Years went by. I graduated, moved and moved again, and quit making that trek up Highway 7. By the mid-90s, Branson had started to bloom and bustle, and Dogpatch USA was closed for good. AHTD had been working meticulously on knocking the curves out of US Highway 65, and the more direct route from Little Rock on up became more popular as longer stretches were made four lane and the speed limit was increased. And Scenic Highway 7 started to dry up.

This past August, my husband and I on a whim made the trek up Highway 7 again, just to see what had changed. We knew about the demise of Dogpatch USA. But the closure of the Booger Hollow Trading Post surprised us.

So I started doing research, and promised myself I would go back with a camera later and catch some photos before it disappeared for good.

It turns out, Booger Hollow wasn't a victim of time or change, but of property ownership. Now, there are several different stories I've been told, but I have been able to discern this much. In 2004, owner Charlotte Johnson was approached by a couple of different people aboout buying the property and keeping it open. One of those people was David Standridge. But she didn't sell it to him... she sold it to a couple out of Green Forest (at least, that's what it says at the Pope County Courthouse). David ended up buying land closer in to Dover for his own enterprise.

Now here's where it gets iffy. A couple of people have told me that the purchasers didn't make the payments, and Johnson got the property back. And I've even heard that the land under the Trading Post went back to someone else.

Regardless, the Booger Hollow Trading Post closed... there were a couple of attempts to reopen it but it's now been officially shut down for three years.

I didn't know about the land battle and stuff when I went to visit the property on a very foggy day in October, 2007. All I knew was I wanted to find out more about what happened.

The fog seemed to suck everything up that day -- the sound from the road, the view -- it even appeared to suck the very highway itself from existance about 50 feet ahead of drivers.

The signs still mark the way. From about 10 miles out in either direction, white signs with red borders and lettering herald what were the proud products of Booger Hollow -- hams, quilts, and more. The signs keep drawing you onward to a disappointment.

I scouted out along the road for the attraction, wondering what I would find. And then, it showed up so quickly I nearly missed the turn.

---------------

— WRITTEN INSTRUCTION 1 —
Using the piece on Booger Hollow and Highway 7, explain in one to three sentences why Scenic Highway 7 started to dry up.
— WRITTEN INSTRUCTION 2 —
Translate this sentence from the piece on Booger Hollow into Spanish: "The signs keep drawing you onward to a disappointment."
— WRITTEN INSTRUCTION 3 —
Continue the account of the foggy visit to the Booger Hollow Trading Post, picking up right after its final sentence.

---------------

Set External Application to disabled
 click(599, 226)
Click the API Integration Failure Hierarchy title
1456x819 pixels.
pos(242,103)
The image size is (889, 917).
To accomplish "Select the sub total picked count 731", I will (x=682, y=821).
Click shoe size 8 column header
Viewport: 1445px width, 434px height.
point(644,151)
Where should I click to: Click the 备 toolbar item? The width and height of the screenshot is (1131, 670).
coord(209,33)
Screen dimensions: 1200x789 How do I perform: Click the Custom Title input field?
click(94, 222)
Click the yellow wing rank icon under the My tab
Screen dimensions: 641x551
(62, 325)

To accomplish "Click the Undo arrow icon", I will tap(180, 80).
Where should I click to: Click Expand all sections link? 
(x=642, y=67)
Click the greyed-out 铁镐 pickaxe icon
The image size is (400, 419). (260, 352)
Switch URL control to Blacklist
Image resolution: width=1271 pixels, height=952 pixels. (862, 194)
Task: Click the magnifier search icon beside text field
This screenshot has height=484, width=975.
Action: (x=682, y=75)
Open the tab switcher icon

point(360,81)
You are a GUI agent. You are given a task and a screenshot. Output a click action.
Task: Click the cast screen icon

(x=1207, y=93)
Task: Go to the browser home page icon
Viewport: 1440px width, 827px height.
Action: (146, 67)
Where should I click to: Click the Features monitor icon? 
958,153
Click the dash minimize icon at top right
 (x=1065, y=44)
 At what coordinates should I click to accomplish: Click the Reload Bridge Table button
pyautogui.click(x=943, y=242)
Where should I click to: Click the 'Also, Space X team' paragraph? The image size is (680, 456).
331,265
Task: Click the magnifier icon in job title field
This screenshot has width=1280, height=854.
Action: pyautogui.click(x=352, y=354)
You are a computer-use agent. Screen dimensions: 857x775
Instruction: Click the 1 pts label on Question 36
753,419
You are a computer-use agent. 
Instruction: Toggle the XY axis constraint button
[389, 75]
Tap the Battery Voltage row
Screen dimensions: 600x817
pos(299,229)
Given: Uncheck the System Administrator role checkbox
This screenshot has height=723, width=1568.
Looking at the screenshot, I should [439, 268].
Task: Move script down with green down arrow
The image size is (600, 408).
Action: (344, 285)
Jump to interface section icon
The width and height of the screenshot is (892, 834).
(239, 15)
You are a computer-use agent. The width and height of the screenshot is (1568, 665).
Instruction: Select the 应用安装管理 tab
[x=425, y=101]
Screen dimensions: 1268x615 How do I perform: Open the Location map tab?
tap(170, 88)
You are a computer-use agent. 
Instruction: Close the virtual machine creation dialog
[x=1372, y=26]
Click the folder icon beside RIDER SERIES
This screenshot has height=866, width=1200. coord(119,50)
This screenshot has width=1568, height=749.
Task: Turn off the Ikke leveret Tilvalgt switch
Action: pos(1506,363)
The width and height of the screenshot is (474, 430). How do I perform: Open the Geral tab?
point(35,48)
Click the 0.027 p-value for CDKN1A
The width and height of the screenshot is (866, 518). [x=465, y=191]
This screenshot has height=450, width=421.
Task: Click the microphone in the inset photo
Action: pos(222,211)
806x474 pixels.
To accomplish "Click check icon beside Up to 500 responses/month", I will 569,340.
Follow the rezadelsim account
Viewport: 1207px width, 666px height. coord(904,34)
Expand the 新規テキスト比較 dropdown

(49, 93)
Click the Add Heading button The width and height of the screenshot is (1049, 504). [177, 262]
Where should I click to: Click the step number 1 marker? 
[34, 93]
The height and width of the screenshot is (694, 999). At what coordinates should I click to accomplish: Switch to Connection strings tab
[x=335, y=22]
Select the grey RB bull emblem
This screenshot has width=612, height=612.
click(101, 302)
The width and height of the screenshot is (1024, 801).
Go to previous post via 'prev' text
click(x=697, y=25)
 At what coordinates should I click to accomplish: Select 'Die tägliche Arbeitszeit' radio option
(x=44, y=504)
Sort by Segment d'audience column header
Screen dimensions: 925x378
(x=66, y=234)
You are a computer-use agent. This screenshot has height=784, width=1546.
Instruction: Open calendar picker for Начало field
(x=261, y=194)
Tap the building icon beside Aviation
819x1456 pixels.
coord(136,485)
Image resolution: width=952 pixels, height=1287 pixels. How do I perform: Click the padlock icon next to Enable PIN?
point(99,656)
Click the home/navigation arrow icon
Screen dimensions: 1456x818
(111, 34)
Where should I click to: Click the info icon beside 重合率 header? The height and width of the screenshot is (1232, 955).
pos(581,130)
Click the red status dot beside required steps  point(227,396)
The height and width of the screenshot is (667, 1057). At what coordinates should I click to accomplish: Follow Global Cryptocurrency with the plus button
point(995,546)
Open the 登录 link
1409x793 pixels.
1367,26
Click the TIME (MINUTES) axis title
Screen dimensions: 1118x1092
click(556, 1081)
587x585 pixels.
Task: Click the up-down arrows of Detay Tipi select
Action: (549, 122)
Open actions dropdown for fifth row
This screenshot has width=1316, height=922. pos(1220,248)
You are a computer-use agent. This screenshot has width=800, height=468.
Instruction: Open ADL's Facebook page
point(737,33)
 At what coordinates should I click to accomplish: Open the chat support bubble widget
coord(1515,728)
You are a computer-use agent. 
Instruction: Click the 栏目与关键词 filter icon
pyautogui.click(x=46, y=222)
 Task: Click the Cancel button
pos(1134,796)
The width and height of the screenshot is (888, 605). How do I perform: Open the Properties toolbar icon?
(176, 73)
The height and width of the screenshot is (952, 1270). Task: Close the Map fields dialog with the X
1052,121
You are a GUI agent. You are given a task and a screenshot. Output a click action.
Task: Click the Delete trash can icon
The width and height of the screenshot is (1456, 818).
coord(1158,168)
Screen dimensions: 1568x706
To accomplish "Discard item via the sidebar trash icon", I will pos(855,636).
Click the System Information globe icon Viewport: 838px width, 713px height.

---------------

— TASK ANSWER 1 —
AHTD had been straightening the curves on US Highway 65, which gave a more direct route north from Little Rock. As longer stretches of that road became four lane and the speed limit went up, more people used it instead of Highway 7.

— TASK ANSWER 2 —
Los letreros te siguen atrayendo hacia una decepción.

— TASK ANSWER 3 —
There stood the old red buildings with their white trim, wearing the fog like a memorial shroud or the very fog of distant memory. Perhaps I was just dreaming this? No, the humid day slicked my skin. I was really here.

A carpet of wildflowers has engulfed the step up to the front porch. All the signs are still on the front door, and the mats are still out. With the condensation on the window, you might mistake that "Closed" sign for a mark that someone is coming back.

But there's a window busted to the left of the door, a small window on the lower left hand side. And peering through it, I could see rows of empty shelves, the memory of what used to be inside betrayed by my eyes.

Well, nothing left inside.

I decided to walk back to the outhouse -- it was hard to see if it was still there because of the fog. I managed to catch a very pretty picture of the old "smokehouse" (really, this was way too small to ever have been a real smokehouse, right?) and bench protruding up through the fog and the wildflowers.

Indeed, peering through the fog, I could see the outhouse still standing. I crunched the gravel with my feet, walking back over to the popular facility.

Other than the fading paint, the outhouse is none the worse for wear. Heck, it's an outhouse -- how bad can it get? It still seemed as "functional" as it was in the good years.

From here I took a shot back at the rest of the Trading Post. It seemed so lonely and quiet. And abandoned. But if you made the day sunny and added some cars in the parking lot, I don't believe you could have told. This is, after all, a tourist destination -- and with people, there would have been a big difference.

I walked back around the front of the building, still trying to figure out what had happened. The doors to both of the "flushy" restrooms in the tiny building next to the store were standing wide open. There was an old ice cooler on the front porch of the Chuckwagon. But still, no signs as to what had happened here.

I decided to check around back, just to see if I could find something more. I was surprized there wasn't a "For Sale" sign, or mention anywhere of why it was closed. That bothered me.

I rounded the back corner of the Chuckwagon, and was surprised to see the remains of a burned out building. Was this a separate kitchen, a smokehouse, or a home? Hard to say.
Pieces of burned wreckage are scattered through the weeds, and what appear to be refrigerators or the like lay like overturned beetles in the grass. Just one wall of this structure is standing.

I turned to walk back, and noticed a door open at the back of the building. My first thought was "I can't go in there," but curiosity got the better of me. At least I would know.

The door lead into a lean-to portion of the building, and some items still remained inside -- a bed frame, Christmas garlands, a set of Chicago Bears glasses (this puzzled me a whole lot!). There's been some water damage to the roof, but otherwise it just looks abandoned and empty.

I was surprised anything was left -- with that door standing open for who knows how long, anyone could have just come in and taken stuff. Though, I have to admit, what was left was an odd lot. There were empty shelves, racks, and some discarded items here and there.

Signs were still up from some last sale. There were doll stands and a display of Arkansas native tumbled stones, still trapped behind Plexiglas mounts. And though there were no skylights or electricity, the fog outside acted like a fluorescent lamp and left a pale wash on everything.

I suppose the items left behind had little meaning for whoever was managing the place last. Perhaps these were things that couldn't be sold off, or were broken or had no value to the seller. The cash register was gone, but overhead fans remained, and old lights hung like spiderwebs overhead.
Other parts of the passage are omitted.